Suppose this is a text file:
Order, Supreme Court, New York County (Paul G Someone), entered March 18, 2008, which, in an action for personal injuries sustained in a trip and fall over a pothole allegedly created by the negligence of defendants City or Consolidated McPherson, and a third-party action by Consolidated McPherson against its contractor (Mallen), insofar as appealed from, denied, as untimely, Mallen's motion for summary judgment dismissing the complaint and third-party complaint, unanimously affirmed, without costs.

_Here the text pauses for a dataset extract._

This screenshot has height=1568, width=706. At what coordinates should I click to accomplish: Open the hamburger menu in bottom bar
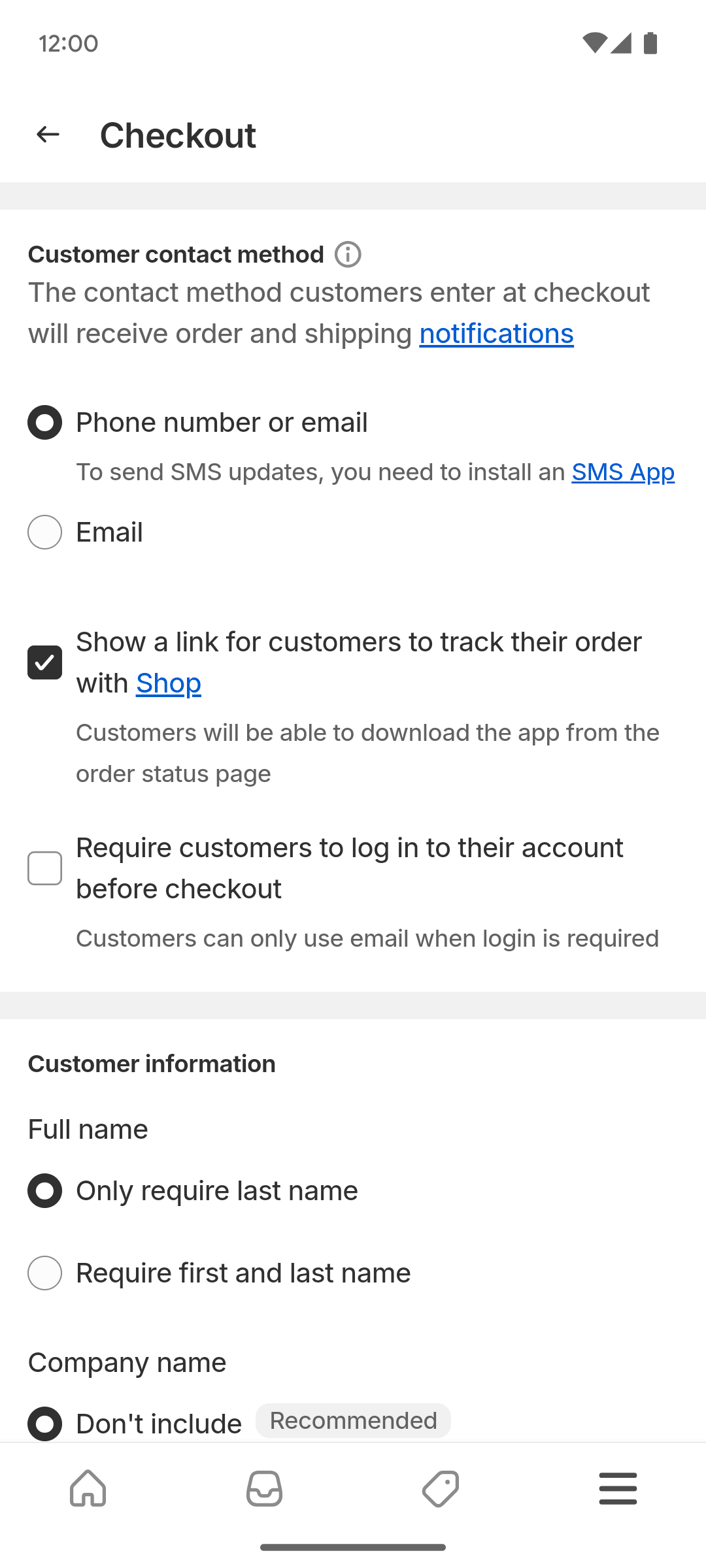tap(618, 1489)
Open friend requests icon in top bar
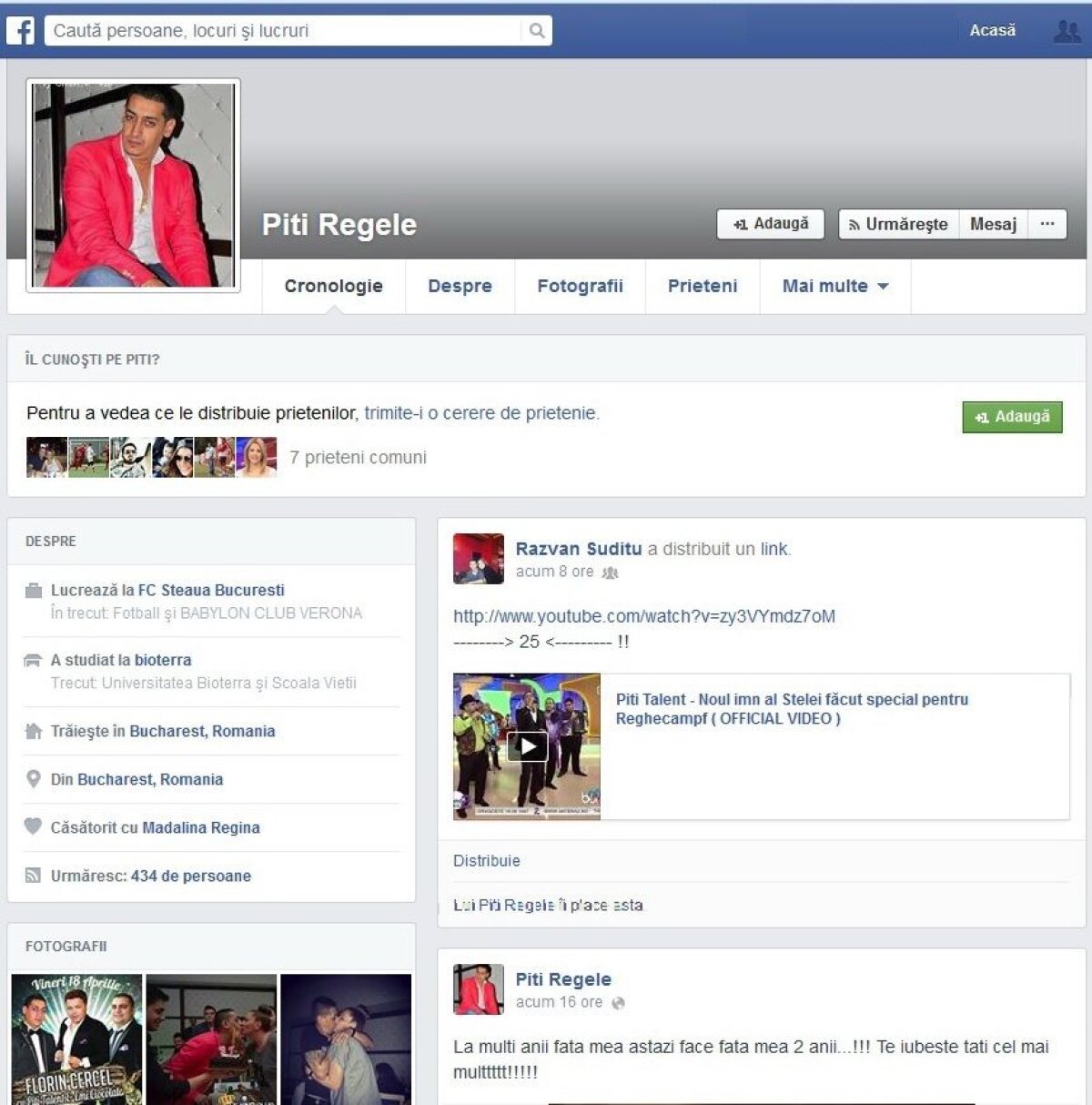The height and width of the screenshot is (1105, 1092). click(x=1066, y=31)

Parties are afforded great latitude in charting their procedural course through the courts, by stipulation or otherwise. Thus, we affirm the denial of Mallen's motion as untimely since Mallen offered no excuse for the late filing.
I get this output:
2 Paragraphs
3 Lines
109 Words
Found Tokens: 2
Token insofar: ocurrence(s) 1: position(s): 52
Token thus: ocurrence(s) 1: position(s): 91
Lines should have been called Sentences :(
There are several tokens. I'd say more than 100 grouped by class. I have to iterate over the same text several times trying to match each and every token. Here is portions of the code. It shows how I split sentences, put them in ListBox, that helps easily get the item count. This works for paragraphs, sentences and tokens. And it also shows how I am relying in for and foreach. It is this approach I want to avoid by using if possible seq { sequence-expression } and Lists and seq.iter or List.iter and whatever match token ... with that are necessary.
/// <summary>
/// split the text into sentences and displays
/// the results in a list box
/// </summary>
private void btnParseText_Click(object sender, EventArgs e)
{
lstLines.Items.Clear();
ArrayList al = SplitLines(richTextBoxParagraphs.Text);
for (int i = 0; i < al.Count; i++)
//populate a list box
lstLines.Items.Add(al[i].ToString());
}
/// <summary>
/// parse a body of text into sentences
/// </summary>
private ArrayList SplitLines(string sText)
{
// array list tto hold the sentences
ArrayList al = new ArrayList();
// split the lines regexp
string[] splitLines =
Regex.Split(sText, @"(?<=['""A-Za-z0-9][\.\!\?])\s+(?=[A-Z])");
// loop the sentences
for (int i = 0; i < splitLines.Length; i++)
{
string sOneLine =
splitLines[i].Replace(Environment.NewLine, string.Empty);
al.Add(sOneLine.Trim());
}
// update statistics
lblLineCount.Text = "Line Count: " +
GetLineCount(splitLines).ToString();
// words
lblWordCount.Text = "Word Count: " +
GetWordCount(al).ToString();
// tokens
lblTokenCount.Text = "Token Count: " +
GetTokenCount(al).ToString();
// return the arraylist
return al;
}
/// <summary>
/// count of all words contained in the ArrayList
/// </summary>
public int GetWordCount(ArrayList allLines)
{
// return value
int rtn = 0;
// iterate through list
foreach (string sLine in allLines)
{
// empty space is the split char
char[] arrSplitChars = {' '};
// create a string array and populate
string[] arrWords = sSentence.Split(arrSplitChars, StringSplitOptions.RemoveEmptyEntries);
rtn += arrWords.Length;
}
// return word count
return rtn;
}
In fact, it is a very simple Windows Application. A form with one RichTextBox and three ListBoxes(paragraphs, lines, tokens found), labels to display output and one button.